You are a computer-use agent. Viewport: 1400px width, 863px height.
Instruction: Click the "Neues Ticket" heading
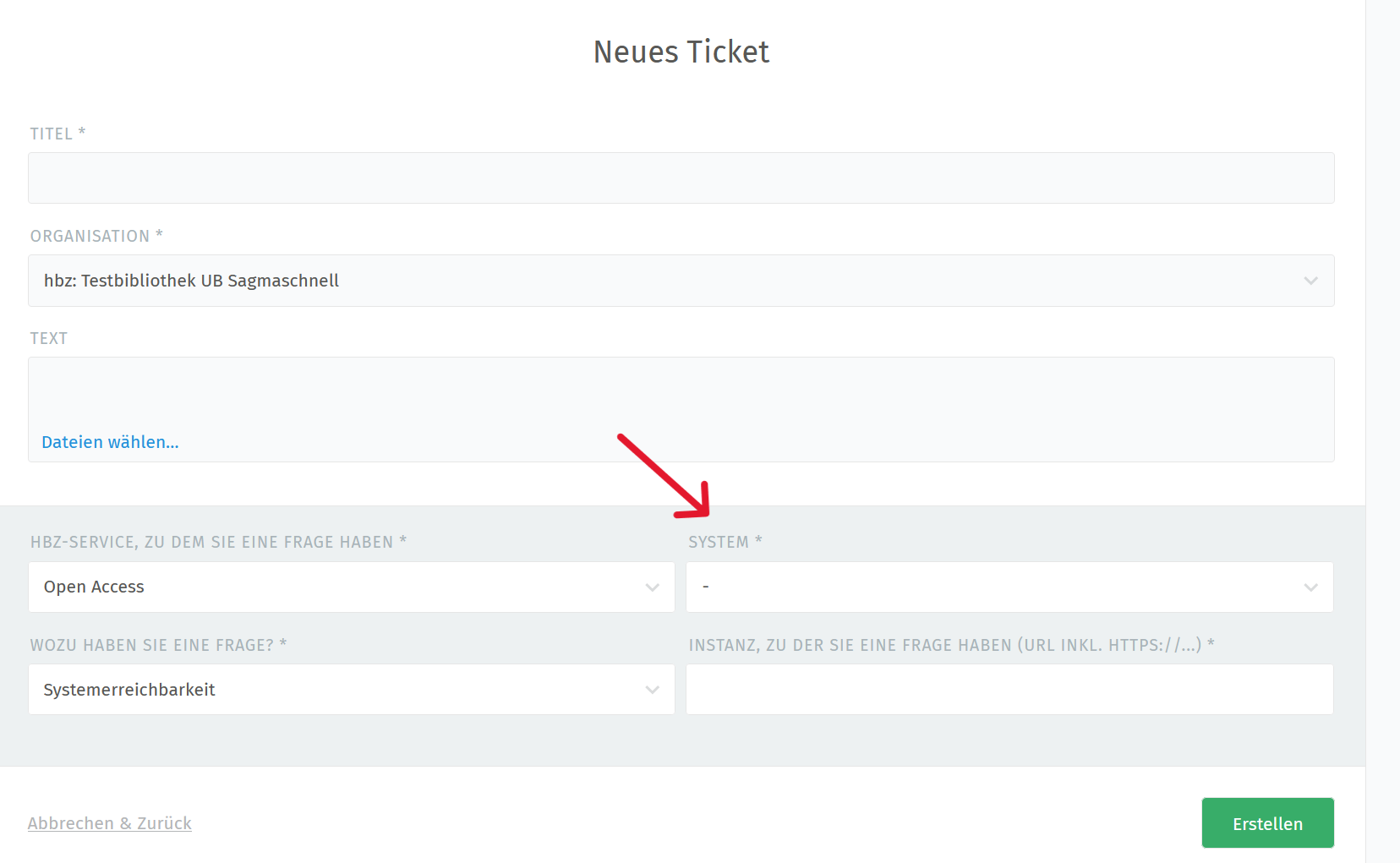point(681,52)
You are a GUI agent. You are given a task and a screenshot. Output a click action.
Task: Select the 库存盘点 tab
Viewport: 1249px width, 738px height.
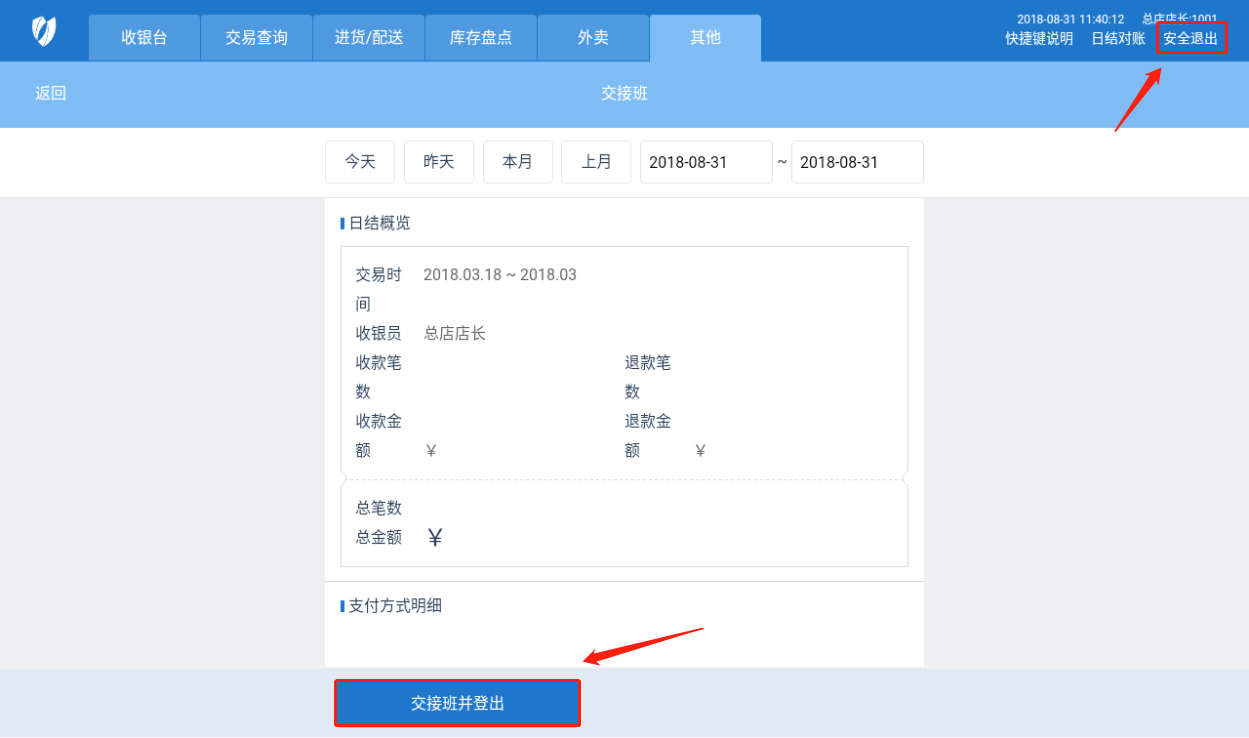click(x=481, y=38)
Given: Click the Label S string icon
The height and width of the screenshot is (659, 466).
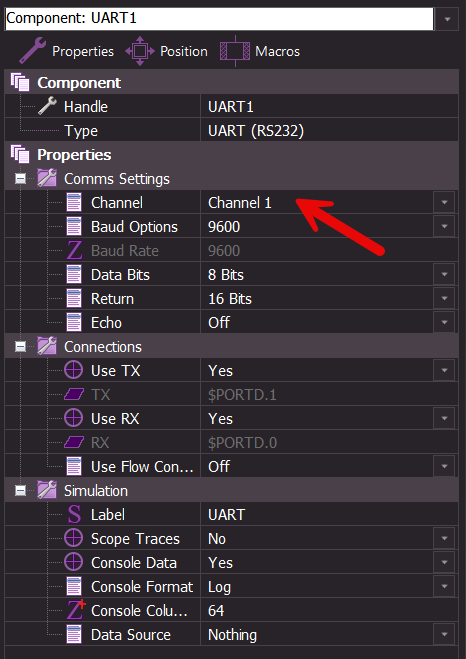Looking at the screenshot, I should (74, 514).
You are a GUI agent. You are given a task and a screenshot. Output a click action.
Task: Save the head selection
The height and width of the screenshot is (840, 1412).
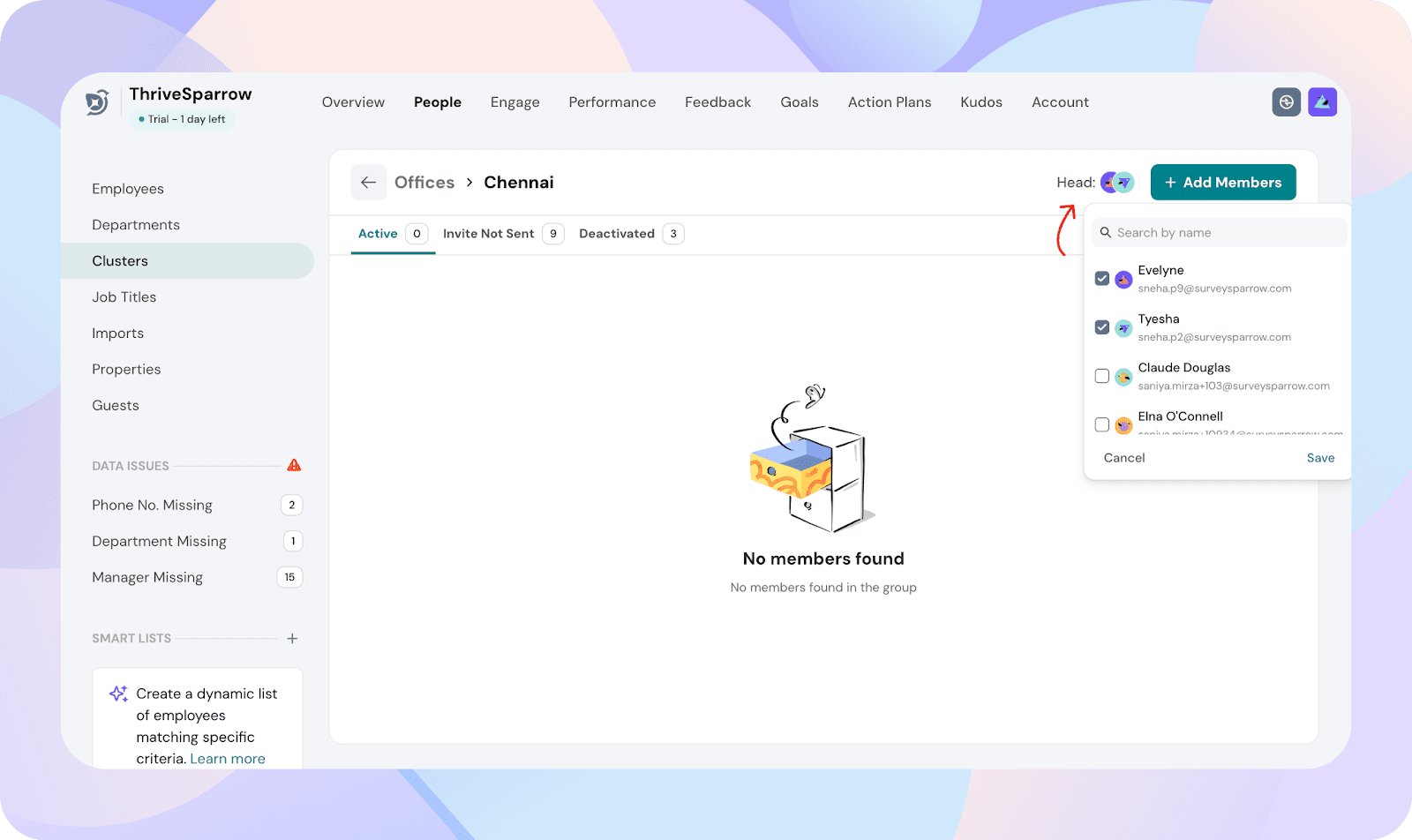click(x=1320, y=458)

-*-*-

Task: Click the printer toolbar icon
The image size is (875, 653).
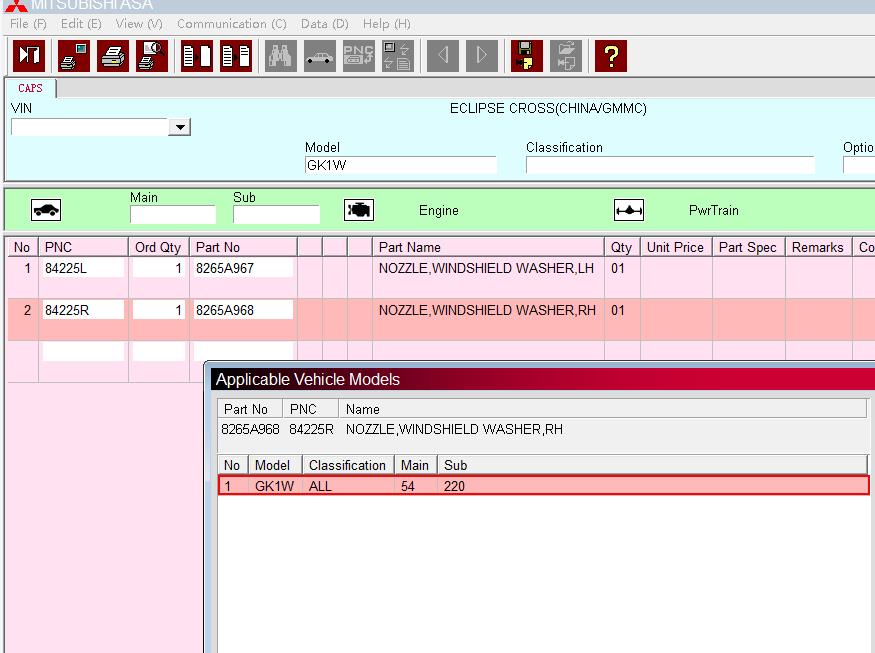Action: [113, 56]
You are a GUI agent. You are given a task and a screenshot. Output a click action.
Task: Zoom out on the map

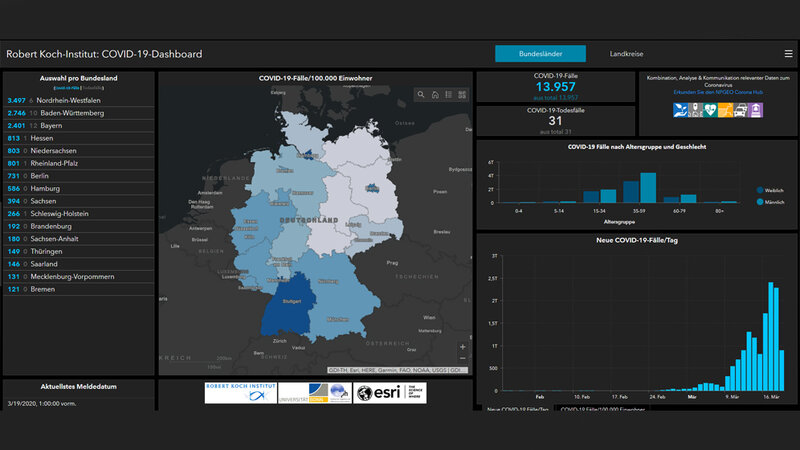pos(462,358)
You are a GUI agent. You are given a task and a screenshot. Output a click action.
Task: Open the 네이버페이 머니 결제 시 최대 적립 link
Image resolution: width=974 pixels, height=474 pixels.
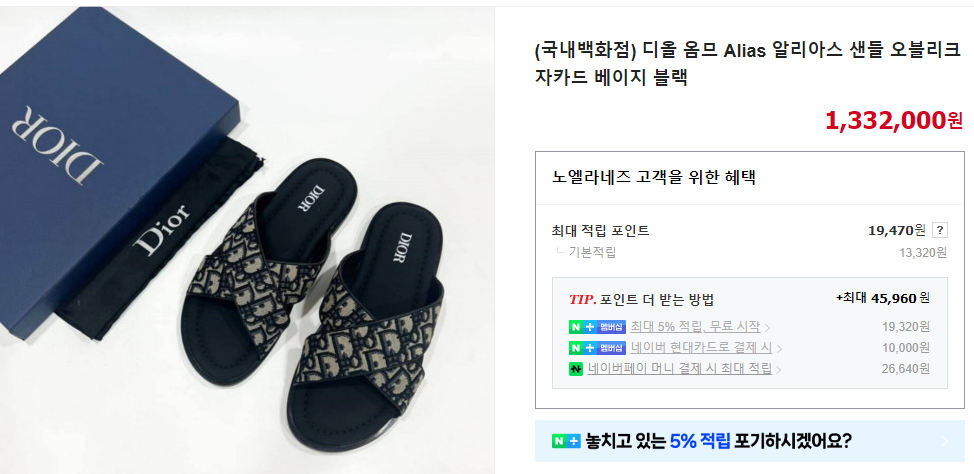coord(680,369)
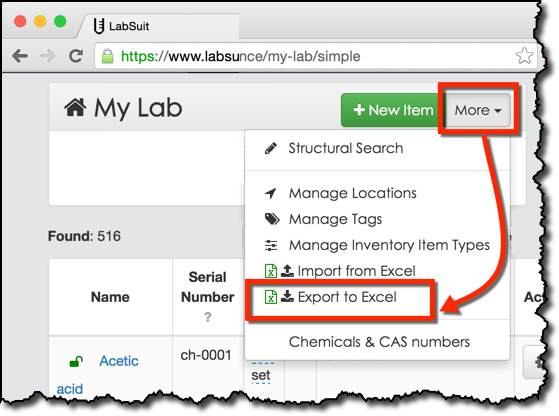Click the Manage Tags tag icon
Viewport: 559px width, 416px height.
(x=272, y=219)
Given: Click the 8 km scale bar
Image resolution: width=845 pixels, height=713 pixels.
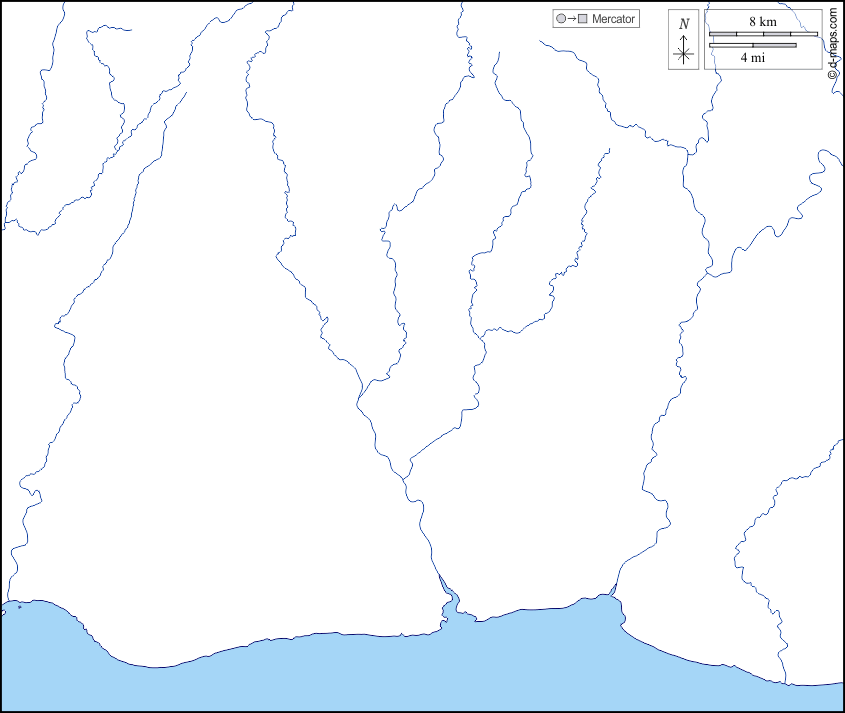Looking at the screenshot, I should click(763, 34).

-*-*-

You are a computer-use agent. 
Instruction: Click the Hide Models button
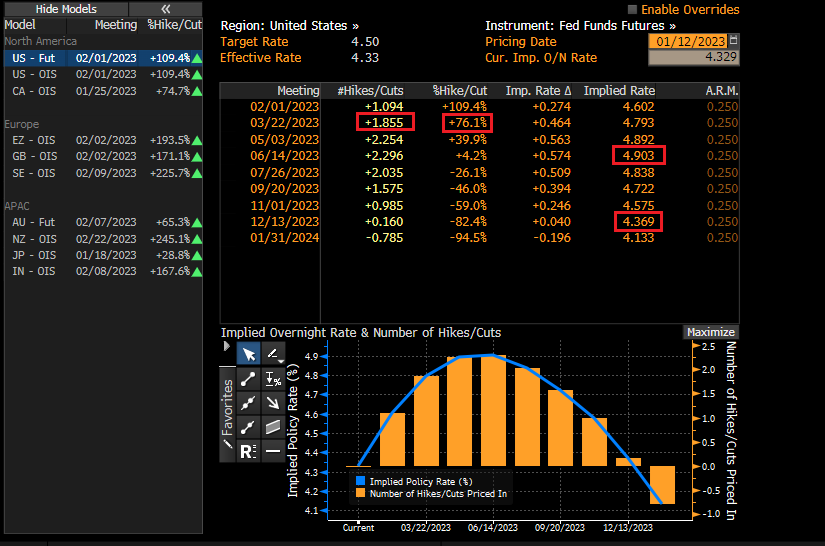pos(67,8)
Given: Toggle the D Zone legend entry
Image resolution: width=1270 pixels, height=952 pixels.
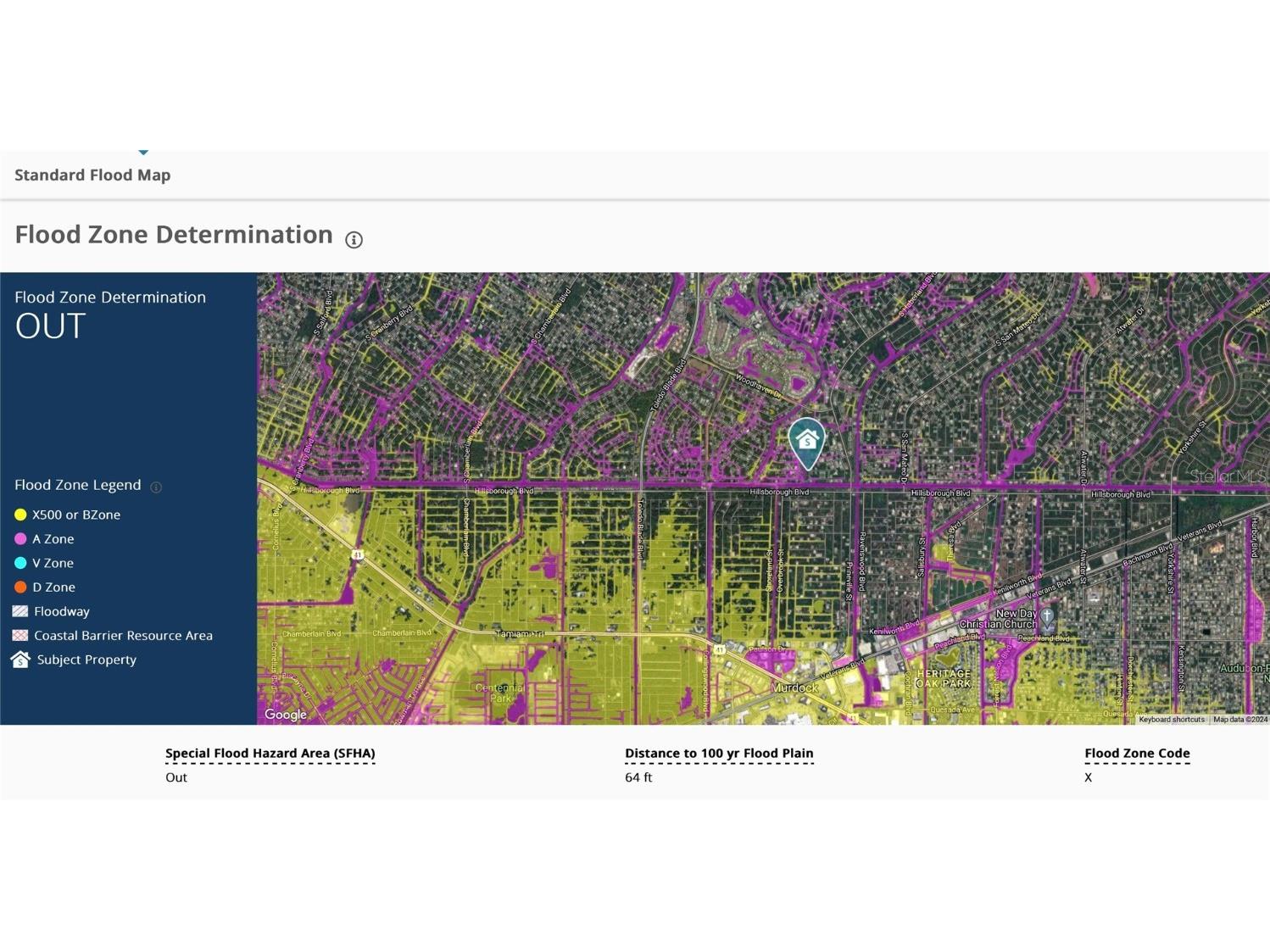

-*-*-

**Description of the task:** Your answer should be the exact lines above from the one with "Given: Toggle the D Zone legend entry" through the one with "Image resolution: width=1270", both included, and nothing besides.

**Your solution:**
Given: Toggle the D Zone legend entry
Image resolution: width=1270 pixels, height=952 pixels.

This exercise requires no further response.